BEGIN MATERIAL FOR THIS EXERCISE

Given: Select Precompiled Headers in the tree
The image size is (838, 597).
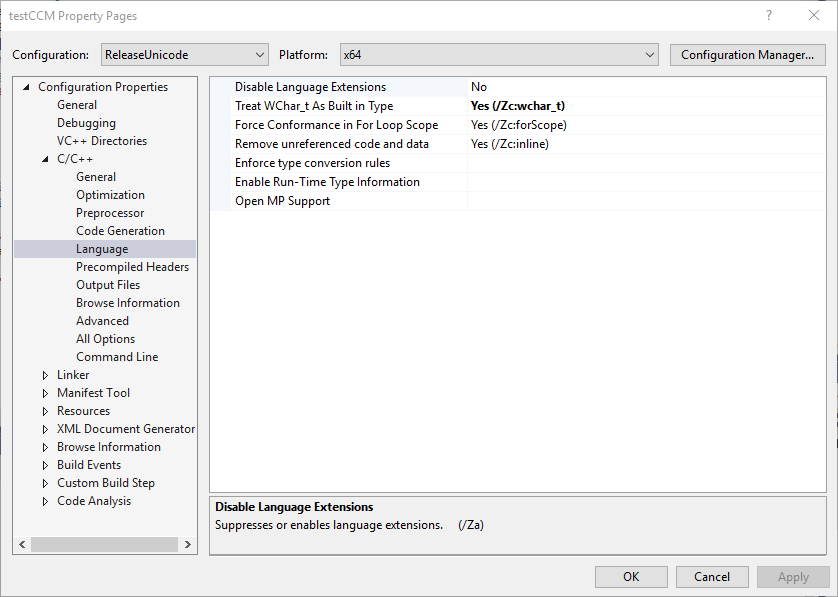Looking at the screenshot, I should (132, 267).
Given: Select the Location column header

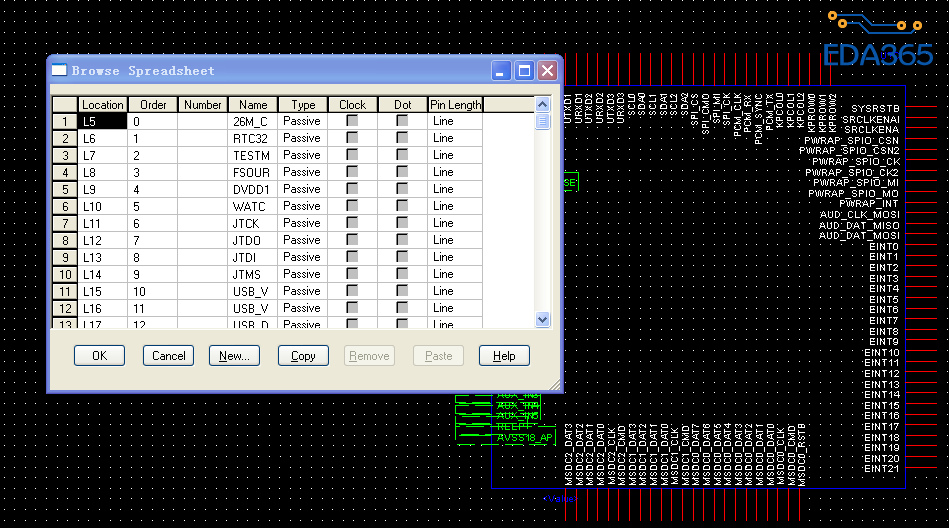Looking at the screenshot, I should click(x=102, y=104).
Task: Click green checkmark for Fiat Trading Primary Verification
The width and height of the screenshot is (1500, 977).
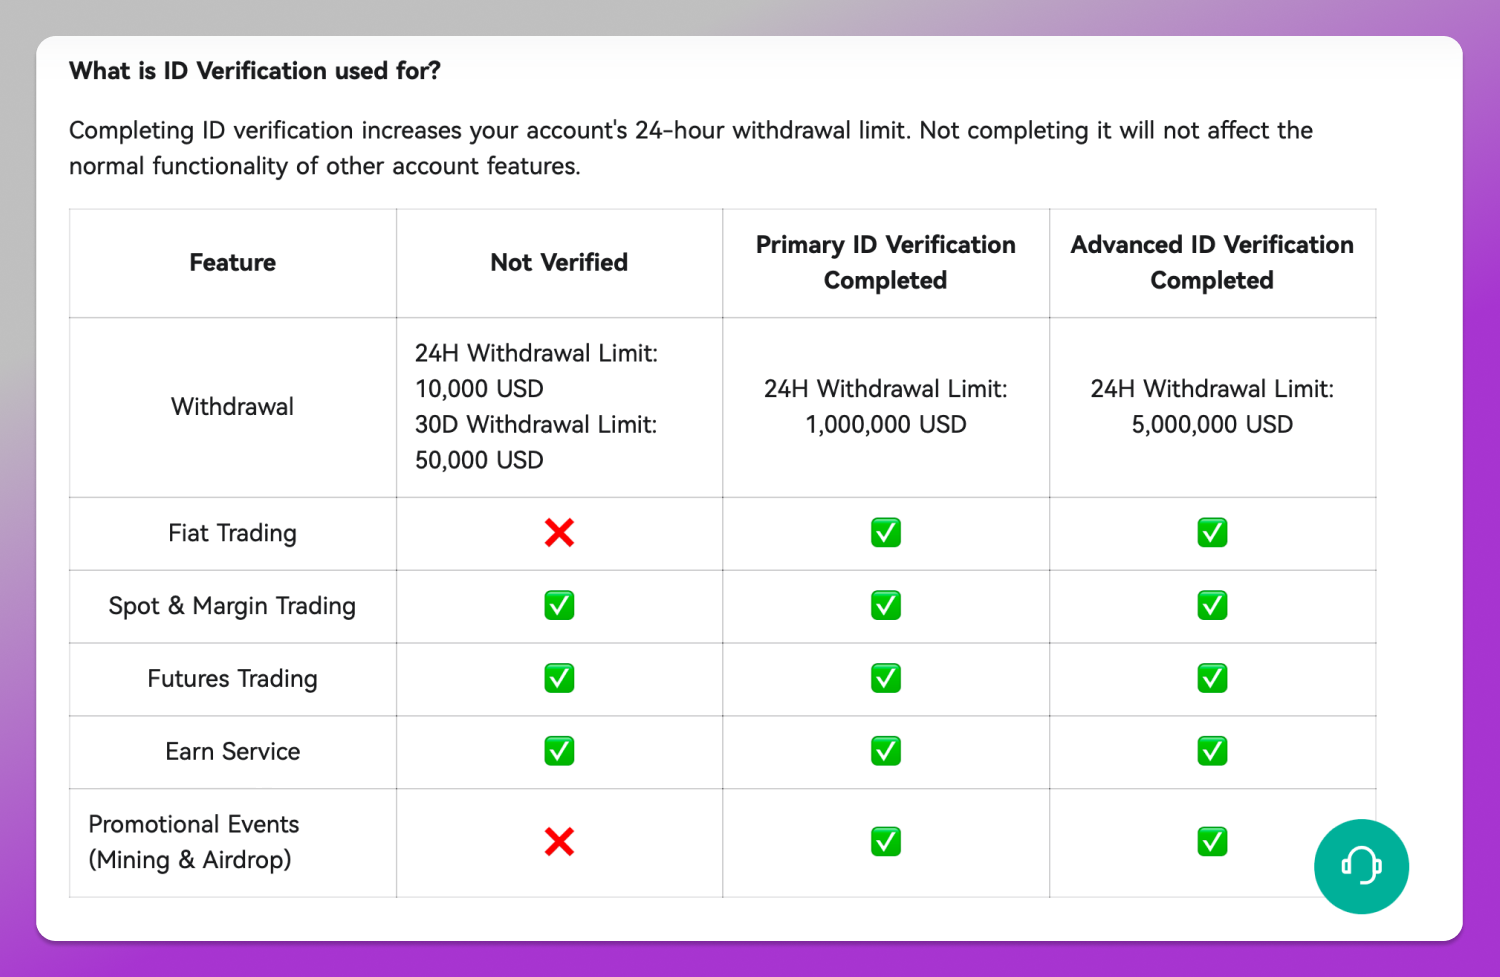Action: 886,533
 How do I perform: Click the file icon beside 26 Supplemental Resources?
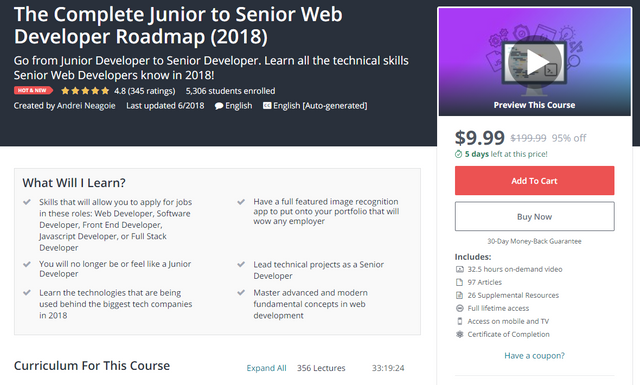click(460, 295)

END MATERIAL FOR THIS EXERCISE

[YOUR OBJECTIVE]: Leaving pictures aside, write out each record above exactly as given.

[RESULT]:
Given: Select Precompiled Headers in the tree
The image size is (838, 597).
Looking at the screenshot, I should (132, 267).
Given: Select the Location column header

Looking at the screenshot, I should click(x=102, y=104).
Task: Click green checkmark for Fiat Trading Primary Verification
The width and height of the screenshot is (1500, 977).
Action: 886,533
 How do I perform: Click the file icon beside 26 Supplemental Resources?
click(460, 295)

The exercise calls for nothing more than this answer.